What is required: Reproduce all records verbatim.
★ ★ ★
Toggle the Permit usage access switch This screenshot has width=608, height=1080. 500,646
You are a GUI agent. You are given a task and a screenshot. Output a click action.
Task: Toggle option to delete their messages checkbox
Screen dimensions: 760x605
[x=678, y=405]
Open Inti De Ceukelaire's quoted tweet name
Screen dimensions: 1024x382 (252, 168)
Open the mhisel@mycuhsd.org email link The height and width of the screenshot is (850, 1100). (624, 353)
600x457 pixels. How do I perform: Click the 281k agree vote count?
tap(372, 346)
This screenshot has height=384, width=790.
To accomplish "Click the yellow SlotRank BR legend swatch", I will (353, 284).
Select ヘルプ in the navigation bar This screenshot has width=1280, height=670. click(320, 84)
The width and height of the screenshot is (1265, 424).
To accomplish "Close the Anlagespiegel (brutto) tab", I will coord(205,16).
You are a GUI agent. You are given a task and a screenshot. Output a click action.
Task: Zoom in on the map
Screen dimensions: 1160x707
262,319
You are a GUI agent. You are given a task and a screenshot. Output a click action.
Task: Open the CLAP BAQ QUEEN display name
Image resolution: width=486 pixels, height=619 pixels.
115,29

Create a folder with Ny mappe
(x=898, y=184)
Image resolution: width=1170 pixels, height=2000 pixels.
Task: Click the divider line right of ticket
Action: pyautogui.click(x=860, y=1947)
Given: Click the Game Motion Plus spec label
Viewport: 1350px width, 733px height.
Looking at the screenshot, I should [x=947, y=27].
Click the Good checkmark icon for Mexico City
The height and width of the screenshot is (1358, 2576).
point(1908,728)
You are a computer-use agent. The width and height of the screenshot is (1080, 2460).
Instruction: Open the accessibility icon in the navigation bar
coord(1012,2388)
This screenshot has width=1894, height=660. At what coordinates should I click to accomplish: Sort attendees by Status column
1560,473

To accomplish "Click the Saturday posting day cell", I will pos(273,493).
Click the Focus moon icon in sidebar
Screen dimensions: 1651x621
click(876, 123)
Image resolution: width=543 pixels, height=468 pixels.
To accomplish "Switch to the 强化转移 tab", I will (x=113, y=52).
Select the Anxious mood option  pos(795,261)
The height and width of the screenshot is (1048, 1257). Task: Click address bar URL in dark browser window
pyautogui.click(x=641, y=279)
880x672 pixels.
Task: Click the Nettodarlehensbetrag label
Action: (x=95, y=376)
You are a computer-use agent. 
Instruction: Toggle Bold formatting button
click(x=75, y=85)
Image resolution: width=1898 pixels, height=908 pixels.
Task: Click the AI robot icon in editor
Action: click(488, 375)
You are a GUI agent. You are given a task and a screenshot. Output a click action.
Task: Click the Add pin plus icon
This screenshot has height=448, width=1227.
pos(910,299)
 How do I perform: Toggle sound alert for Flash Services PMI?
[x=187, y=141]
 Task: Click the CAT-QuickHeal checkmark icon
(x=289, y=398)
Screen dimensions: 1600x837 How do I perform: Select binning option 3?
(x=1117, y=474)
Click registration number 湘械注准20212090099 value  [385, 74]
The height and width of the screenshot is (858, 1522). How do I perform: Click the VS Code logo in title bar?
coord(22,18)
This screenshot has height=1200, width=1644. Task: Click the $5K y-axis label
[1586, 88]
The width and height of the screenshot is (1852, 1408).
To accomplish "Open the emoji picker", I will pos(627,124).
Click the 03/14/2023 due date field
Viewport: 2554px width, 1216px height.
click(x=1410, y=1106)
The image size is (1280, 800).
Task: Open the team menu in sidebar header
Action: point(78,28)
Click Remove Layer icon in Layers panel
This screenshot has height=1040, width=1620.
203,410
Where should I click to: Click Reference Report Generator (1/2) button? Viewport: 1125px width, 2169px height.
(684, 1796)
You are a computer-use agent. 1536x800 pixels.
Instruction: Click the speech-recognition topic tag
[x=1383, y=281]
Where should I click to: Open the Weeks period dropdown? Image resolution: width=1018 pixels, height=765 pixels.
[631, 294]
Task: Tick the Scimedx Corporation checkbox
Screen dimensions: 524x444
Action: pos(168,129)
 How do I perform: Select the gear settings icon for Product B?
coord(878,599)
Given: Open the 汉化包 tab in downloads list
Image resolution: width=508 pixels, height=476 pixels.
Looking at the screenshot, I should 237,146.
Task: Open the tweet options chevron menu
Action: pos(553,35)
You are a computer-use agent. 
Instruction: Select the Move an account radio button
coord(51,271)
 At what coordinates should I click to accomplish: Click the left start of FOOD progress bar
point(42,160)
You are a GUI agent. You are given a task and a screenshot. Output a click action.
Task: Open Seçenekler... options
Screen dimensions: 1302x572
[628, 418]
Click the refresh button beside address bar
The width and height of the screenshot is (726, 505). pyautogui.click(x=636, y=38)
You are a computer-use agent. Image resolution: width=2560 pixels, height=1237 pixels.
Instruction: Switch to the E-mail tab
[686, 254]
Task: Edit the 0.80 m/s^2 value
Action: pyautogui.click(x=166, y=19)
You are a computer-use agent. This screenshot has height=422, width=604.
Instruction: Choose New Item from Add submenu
★ ★ ★
Solved problem:
Toggle the Permit usage access switch This screenshot has width=608, height=1080. 500,646
You are a GUI agent. You are given a task and a screenshot. Output a click action.
Task: Toggle option to delete their messages checkbox
Screen dimensions: 760x605
[x=678, y=405]
Open Inti De Ceukelaire's quoted tweet name
Screen dimensions: 1024x382 (252, 168)
Open the mhisel@mycuhsd.org email link The height and width of the screenshot is (850, 1100). (624, 353)
600x457 pixels. How do I perform: Click the 281k agree vote count?
tap(372, 346)
This screenshot has height=384, width=790.
To accomplish "Click the yellow SlotRank BR legend swatch", I will (353, 284).
Select ヘルプ in the navigation bar This screenshot has width=1280, height=670. click(320, 84)
The width and height of the screenshot is (1265, 424).
To accomplish "Close the Anlagespiegel (brutto) tab", I will coord(205,16).
You are a GUI agent. You are given a task and a screenshot. Output a click action.
Task: Zoom in on the map
Screen dimensions: 1160x707
262,319
You are a GUI agent. You are given a task and a screenshot. Output a click action.
Task: Open the CLAP BAQ QUEEN display name
Image resolution: width=486 pixels, height=619 pixels.
115,29

Create a folder with Ny mappe
(x=898, y=184)
Image resolution: width=1170 pixels, height=2000 pixels.
Task: Click the divider line right of ticket
Action: pyautogui.click(x=860, y=1947)
Given: Click the Game Motion Plus spec label
Viewport: 1350px width, 733px height.
Looking at the screenshot, I should [x=947, y=27].
Click the Good checkmark icon for Mexico City
The height and width of the screenshot is (1358, 2576).
point(1908,728)
You are a computer-use agent. The width and height of the screenshot is (1080, 2460).
Instruction: Open the accessibility icon in the navigation bar
coord(1012,2388)
This screenshot has width=1894, height=660. At what coordinates should I click to accomplish: Sort attendees by Status column
1560,473

To accomplish "Click the Saturday posting day cell", I will pos(273,493).
Click the Focus moon icon in sidebar
Screen dimensions: 1651x621
click(876, 123)
Image resolution: width=543 pixels, height=468 pixels.
To accomplish "Switch to the 强化转移 tab", I will (x=113, y=52).
Select the Anxious mood option  pos(795,261)
The height and width of the screenshot is (1048, 1257). Task: Click address bar URL in dark browser window
pyautogui.click(x=641, y=279)
880x672 pixels.
Task: Click the Nettodarlehensbetrag label
Action: (x=95, y=376)
You are a computer-use agent. 
Instruction: Toggle Bold formatting button
click(x=75, y=85)
Image resolution: width=1898 pixels, height=908 pixels.
Task: Click the AI robot icon in editor
Action: click(488, 375)
You are a GUI agent. You are given a task and a screenshot. Output a click action.
Task: Click the Add pin plus icon
This screenshot has height=448, width=1227.
pos(910,299)
 How do I perform: Toggle sound alert for Flash Services PMI?
[x=187, y=141]
 Task: Click the CAT-QuickHeal checkmark icon
(x=289, y=398)
Screen dimensions: 1600x837 How do I perform: Select binning option 3?
(x=1117, y=474)
Click registration number 湘械注准20212090099 value  [385, 74]
The height and width of the screenshot is (858, 1522). How do I perform: Click the VS Code logo in title bar?
coord(22,18)
This screenshot has height=1200, width=1644. Task: Click the $5K y-axis label
[1586, 88]
The width and height of the screenshot is (1852, 1408).
To accomplish "Open the emoji picker", I will pos(627,124).
Click the 03/14/2023 due date field
Viewport: 2554px width, 1216px height.
click(x=1410, y=1106)
The image size is (1280, 800).
Task: Open the team menu in sidebar header
Action: point(78,28)
Click Remove Layer icon in Layers panel
This screenshot has height=1040, width=1620.
203,410
Where should I click to: Click Reference Report Generator (1/2) button? Viewport: 1125px width, 2169px height.
(684, 1796)
You are a computer-use agent. 1536x800 pixels.
Instruction: Click the speech-recognition topic tag
[x=1383, y=281]
Where should I click to: Open the Weeks period dropdown? Image resolution: width=1018 pixels, height=765 pixels.
[631, 294]
Task: Tick the Scimedx Corporation checkbox
Screen dimensions: 524x444
Action: pos(168,129)
 How do I perform: Select the gear settings icon for Product B?
coord(878,599)
Given: Open the 汉化包 tab in downloads list
Image resolution: width=508 pixels, height=476 pixels.
Looking at the screenshot, I should 237,146.
Task: Open the tweet options chevron menu
Action: pos(553,35)
You are a computer-use agent. 
Instruction: Select the Move an account radio button
coord(51,271)
 At what coordinates should I click to accomplish: Click the left start of FOOD progress bar
point(42,160)
You are a GUI agent. You are given a task and a screenshot. Output a click action.
Task: Open Seçenekler... options
Screen dimensions: 1302x572
[628, 418]
Click the refresh button beside address bar
The width and height of the screenshot is (726, 505). pyautogui.click(x=636, y=38)
You are a computer-use agent. Image resolution: width=2560 pixels, height=1237 pixels.
Instruction: Switch to the E-mail tab
[686, 254]
Task: Edit the 0.80 m/s^2 value
Action: pyautogui.click(x=166, y=19)
You are a computer-use agent. This screenshot has height=422, width=604.
Instruction: Choose New Item from Add submenu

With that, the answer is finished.